* [Listed records]
Content starts

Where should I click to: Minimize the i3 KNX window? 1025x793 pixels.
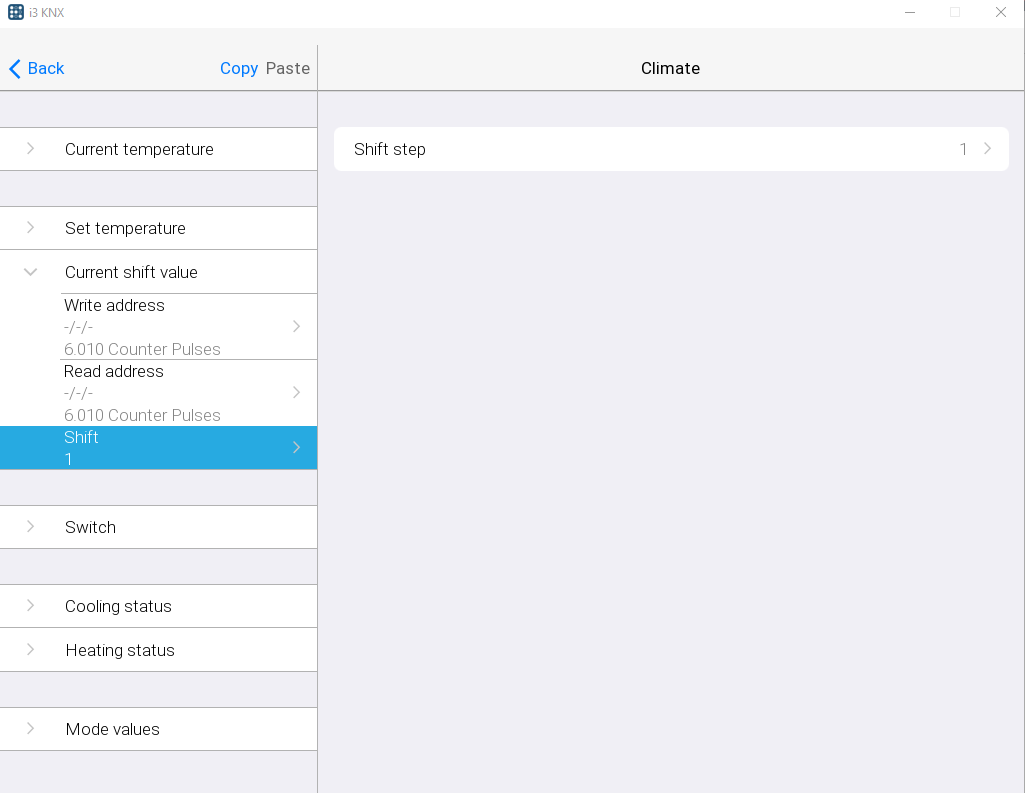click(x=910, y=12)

Content ends
Content starts

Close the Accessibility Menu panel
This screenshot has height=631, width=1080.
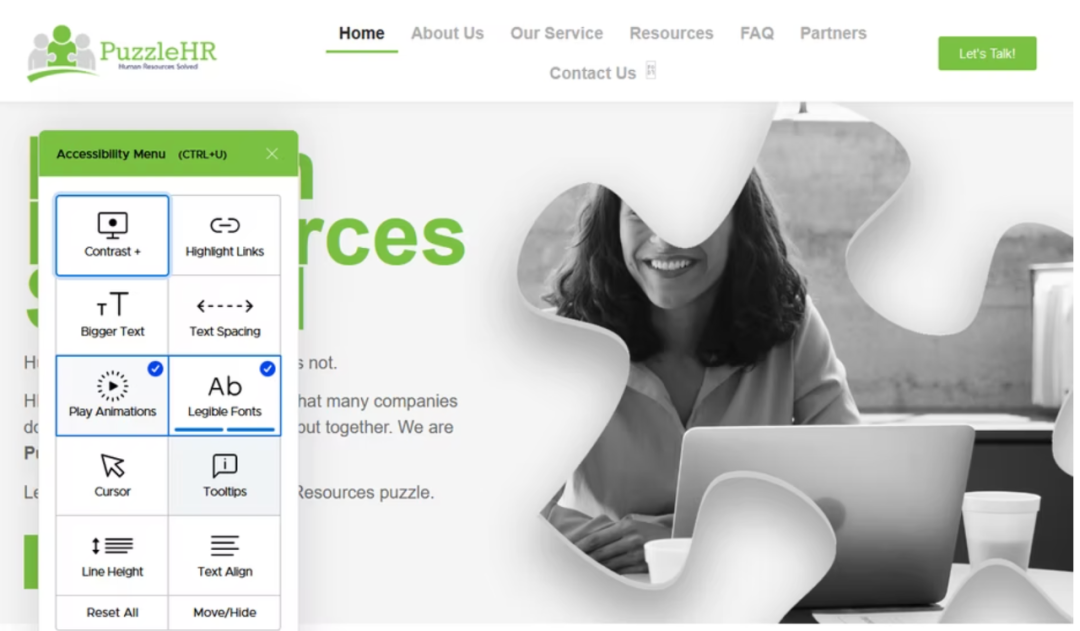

Content ends
Content starts

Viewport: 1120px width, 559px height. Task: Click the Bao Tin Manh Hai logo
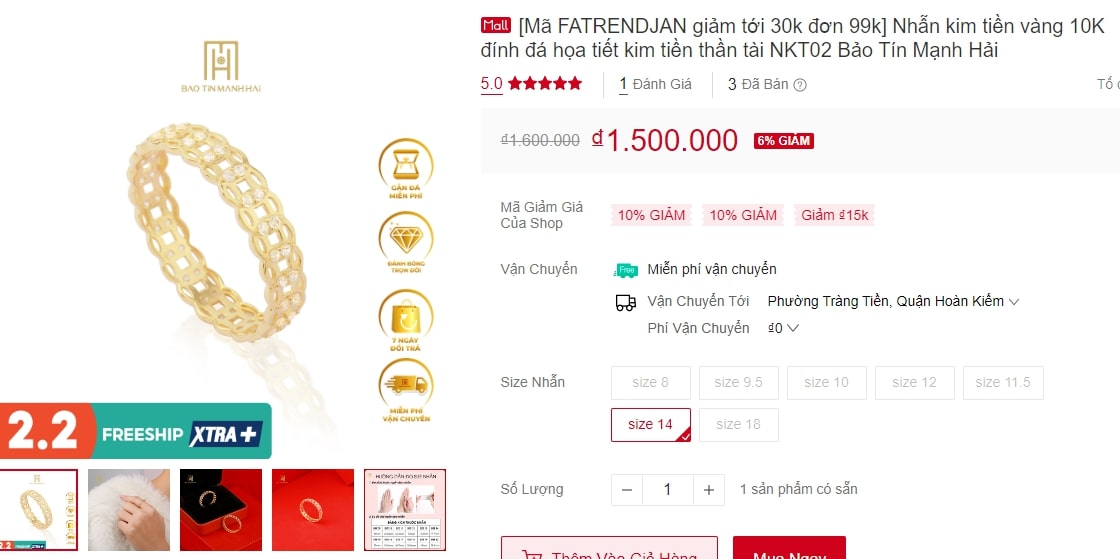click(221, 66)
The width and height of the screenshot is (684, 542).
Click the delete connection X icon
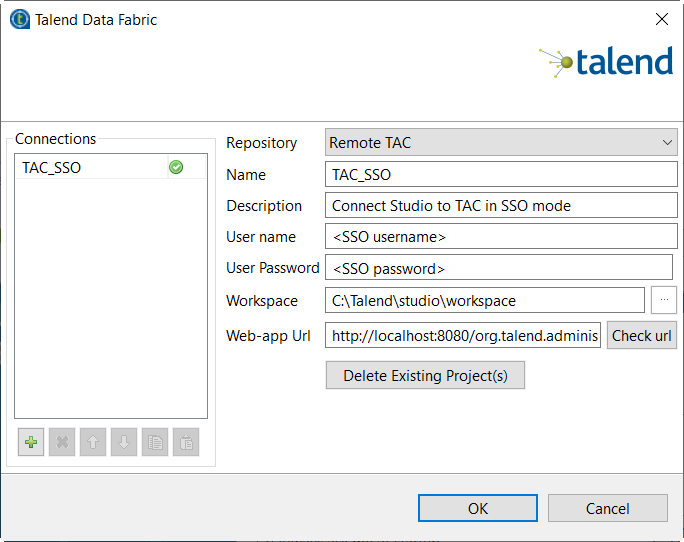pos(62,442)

Content ends

* [Task instructions]
Go through the records above and copy each line where "screenshot" is found.

* [Result of the exercise]
This screenshot has height=631, width=1080.
The width and height of the screenshot is (684, 542).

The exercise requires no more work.